Enfin les commerçants sénégalais sont partout dans ces pays, contribuant grandement au développement du transport, de la maroquinerie et de la confection au Sénégal. Au niveau du bassin du fleuve Sénégal, l’agriculture et l’élevage constituent les principales activités économiques. L’agriculture irriguée est pratiquée sous différentes formes (grands périmètres, petits périmètres d’irrigation privée et exploitations familiales). Le bassin est riche en ressources minières diverses : phosphates (dans la vallée), or, fer, manganèse et bauxite dans le haut bassin. Le potentiel hydroélectrique est estimé à environ 2 000 MW et celui d’irrigation à 375 000 ha. La réalisation des infrastructures hydrauliques et hydroélectriques (Diama et Manantali) permet le développement de l’irrigation et la production d’énergie électrique, ainsi que la navigabilité sur le fleuve Sénégal.
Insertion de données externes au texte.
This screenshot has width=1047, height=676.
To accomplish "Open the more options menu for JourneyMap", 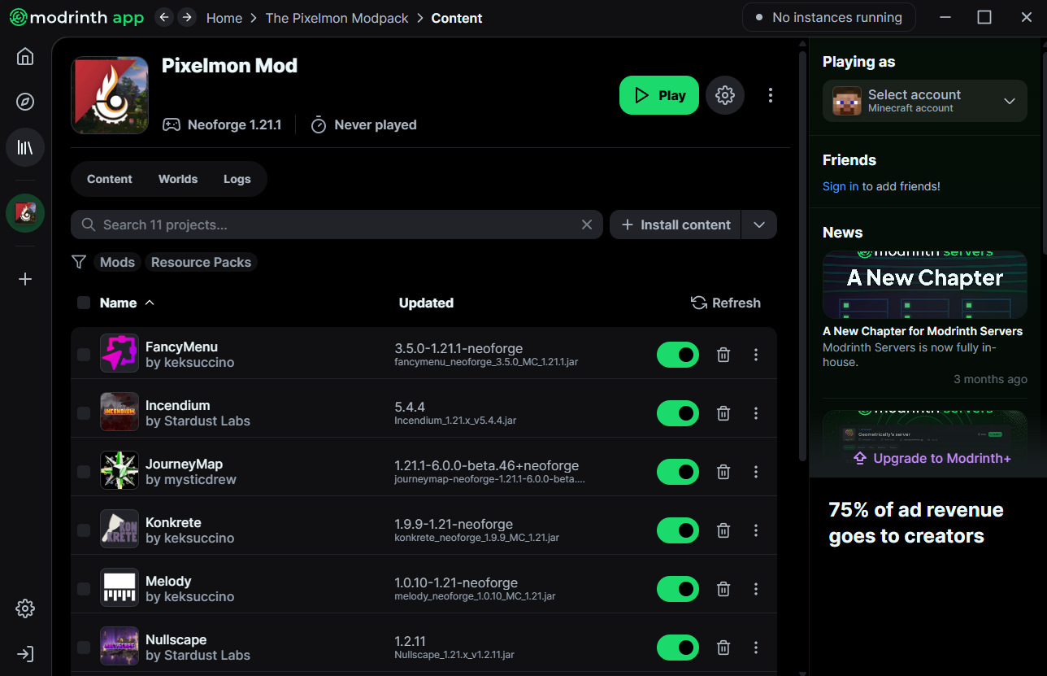I will 756,472.

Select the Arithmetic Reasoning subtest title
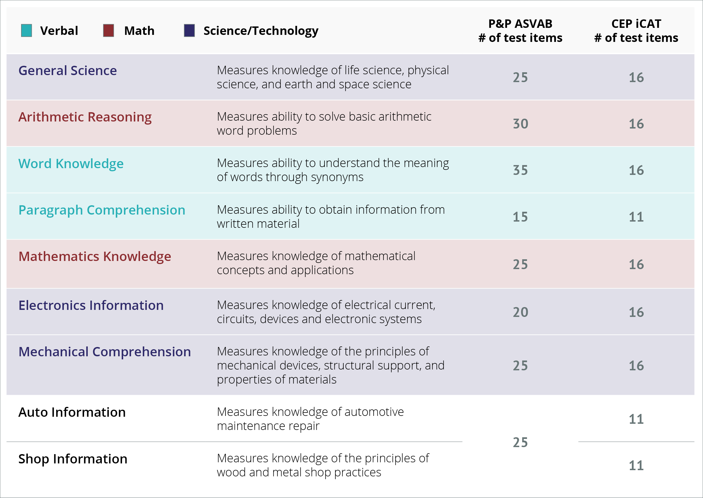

Au plan de l’alimentation en eau potable, le fleuve Sénégal alimente le marigot de la Taouey, lequel, à son tour, alimente le lac de Guiers, principale réserve d’eau douce du Sénégal à la base de l’approvisionnement en eau potable de la région de Dakar via des usines de pompage et de traitement de Ngith et de Keur Momar SARR (I, II, III). Du lac sont également prélevés des volumes importants pour l’agro-industrie (canne à sucre, tomates), le maraîchage, et les petites exploitations agricoles familiales. C’est dire que ce projet est essentiel au développement agricole de notre pays dans un contexte d’insécurité alimentaire mondiale. Le plus fort potentiel de terres irrigables recensé par l’OMVS se trouve au Sénégal (58,5 %, contre 31,5 % pour la Mauritanie, 5 % pour la Guinée et 5 % pour le Mali).
Le défi à relever pour développer l’agriculture dans le bassin du fleuve Sénégal se rapporte à la promotion de ce secteur d’activité auprès du secteur privé, l’appui à la levée de fonds sur les marchés financiers pour la maîtrise de l’eau, l’organisation de l’accès à l’eau, la protection de la ressource, l’organisation des circuits de distribution sur les marchés extérieurs (organisation des filières commerciales), et surtout une forte volonté politique pour le règlement préventif des conflits relatifs à la question foncière. A l’échelle des quatre pays, cela nécessiterait une politique agricole et hydraulique (eaux de surface) commune, la mise en synergie des structures de recherche développement en lien avec l’OMVS, des institutions financières dédiées au développement agricole autour du bassin commun, des centres de formation aux métiers de l’agriculture, la promotion de partenariats entre les petites unités de transformation agroalimentaire etc.
Dans cette perspective, l’OMVS représenterait le cadre de concertation le plus approprié aux fins de jeter les bases de cette politique agricole commune au sens large susceptible de relever le défi de la sécurité alimentaire via l’agriculture familiale, les projets agricoles de la diaspora et l’agrobusiness. Sa mission, rappelons-le, est de « réaliser l’autosuffisance alimentaire pour les populations du bassin et de la sous-région, sécuriser et améliorer les revenus des populations, préserver l’équilibre des écosystèmes dans le bassin, réduire la vulnérabilité des économies des Etats-membres de l’Organisation face aux aléas climatiques et aux facteurs externes et accélérer le développement économique des États-membres ».
Les Etats riverains du fleuve Sénégal gagneraient à mettre à contribution cette organisation, l’OMVS, qui vient d’être primée au 9ème Forum mondial de l’eau de Dakar pour ses actions en faveur de la coopération internationale et de la préservation des ressources en eau.